• PROBLEMA BREVE 1
Secondo il testo sull'abbazia, perché la badia è detta "di Congiuntoli"?
• PROBLEMA BREVE 2
Per favore, riporta senza modifiche il passo del testo sull'abbazia che inizia con le parole "Cenni Storici" e si ferma dopo "in una prigione.".
• PROBLEMA BREVE 3
Trasforma in un elenco puntato il paragrafo del testo sull'abbazia che comincia con "Ludovico Iacobilli, lo storico più illustre", mantenendone i fatti principali.

• DOCUMENTO
%%
Abbazia dei SS. Emiliano e Bartolomeo in Congiuntoli – Scheggia -Pascelupo (PG)

Abbazia con forti radici Templari evidenti anche nell’architettura.

 

Cenni Storici

Su la strada provinciale sentina tra la Marca e l’Umbria, a 9 km. da Sassoferrato, si presenta un severo e grandioso fabbricato, al quale il tempo attraverso i secoli ha impresse le tracce della sua opera devastatrice, pur risparmiandone la parte migliore, che però e condannata a sparire con grande iattura della storia e dell’arte. Il Regime Fascista che ha tanto a cuore il patrimonio artistico sparso in tutta Italia, salvi l’umbro cimelio dall’ira del tempo! Questa antica abbazia, dedicata ai SS. Bartolomeo ed Emiliano, sorge ai piedi di Monte Aguzzo in una valle angusta circondata da monti, che la chiudono come in una prigione.
E detta Badia di S. Emiliano o di “Congiuntoli“, perche qui si congiungono il “Perticaro” o “Rio freddo“, che scaturisce dalle rocce del Montecucco, e il “Sentino” che scende dai colli eugubini.
Non e facile precisarne l’epoca della fondazione, essendo scarsi i documenti pervenuti a noi; gli storici posteriori a S. Pier Damiano, al quale si vuole attribuire la fondazione, appena accennano al nome, o riportano quello che ha tramandato il S. Dottore, il solo che ne abbia parlato.
Non rimane perciò che spigolare sulle poche memorie rimaste.
Ottavio Turchi dice che qualche documento, riguardante detto monastero, si trova, senza precisarlo, nell’archivio secreto (?) della città di Gubbio.
Ludovico Iacobilli, lo storico più illustre ed accreditato della nostra diocesi, la dice fondata verso il 1143 ma non pare esatta questa data, perché vediamo la famiglia cenobitica già regolarmente costituita sotto la direzione di un abate sin dal 1110: perciò la sua fondazione deve essere anteriore di più di un secolo, o almeno risalire verso il 1050.
%%
• DATI FORNITI
%%
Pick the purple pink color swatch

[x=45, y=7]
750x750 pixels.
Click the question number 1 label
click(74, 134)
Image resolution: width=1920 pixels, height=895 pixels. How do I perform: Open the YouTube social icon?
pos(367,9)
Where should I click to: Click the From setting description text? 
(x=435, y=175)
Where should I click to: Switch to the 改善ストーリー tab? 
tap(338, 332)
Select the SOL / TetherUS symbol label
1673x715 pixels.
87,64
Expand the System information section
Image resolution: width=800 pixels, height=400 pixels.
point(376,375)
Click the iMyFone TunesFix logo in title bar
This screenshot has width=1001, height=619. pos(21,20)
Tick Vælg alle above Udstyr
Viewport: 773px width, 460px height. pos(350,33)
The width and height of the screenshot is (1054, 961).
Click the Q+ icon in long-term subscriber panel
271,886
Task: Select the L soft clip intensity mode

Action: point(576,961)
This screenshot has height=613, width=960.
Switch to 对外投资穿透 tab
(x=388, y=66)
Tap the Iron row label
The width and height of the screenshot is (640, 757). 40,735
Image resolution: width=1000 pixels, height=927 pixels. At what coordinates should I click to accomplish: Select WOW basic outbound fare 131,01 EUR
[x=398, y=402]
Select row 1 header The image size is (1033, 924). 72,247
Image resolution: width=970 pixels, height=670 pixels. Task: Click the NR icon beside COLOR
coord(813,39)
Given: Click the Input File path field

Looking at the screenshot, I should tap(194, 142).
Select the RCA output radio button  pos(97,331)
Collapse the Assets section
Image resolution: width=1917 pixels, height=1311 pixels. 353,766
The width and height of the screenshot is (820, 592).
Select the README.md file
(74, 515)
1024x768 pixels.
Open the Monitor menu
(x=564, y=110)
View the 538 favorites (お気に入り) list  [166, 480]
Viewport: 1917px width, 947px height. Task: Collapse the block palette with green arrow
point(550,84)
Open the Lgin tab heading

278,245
%%
• SOLUZIONE COMPLETA 1
Perché lì si congiungono il Perticaro, o Rio freddo, e il Sentino.

• SOLUZIONE COMPLETA 2
Cenni Storici

Su la strada provinciale sentina tra la Marca e l’Umbria, a 9 km. da Sassoferrato, si presenta un severo e grandioso fabbricato, al quale il tempo attraverso i secoli ha impresse le tracce della sua opera devastatrice, pur risparmiandone la parte migliore, che però e condannata a sparire con grande iattura della storia e dell’arte. Il Regime Fascista che ha tanto a cuore il patrimonio artistico sparso in tutta Italia, salvi l’umbro cimelio dall’ira del tempo! Questa antica abbazia, dedicata ai SS. Bartolomeo ed Emiliano, sorge ai piedi di Monte Aguzzo in una valle angusta circondata da monti, che la chiudono come in una prigione.

• SOLUZIONE COMPLETA 3
- Ludovico Iacobilli, lo storico più illustre e accreditato della diocesi, colloca la fondazione dell'abbazia verso il 1143.
- Questa data non sembra esatta, perché la comunità cenobitica risulta già regolarmente costituita sotto un abate dal 1110.
- La fondazione deve quindi essere anteriore di più di un secolo, o risalire almeno verso il 1050.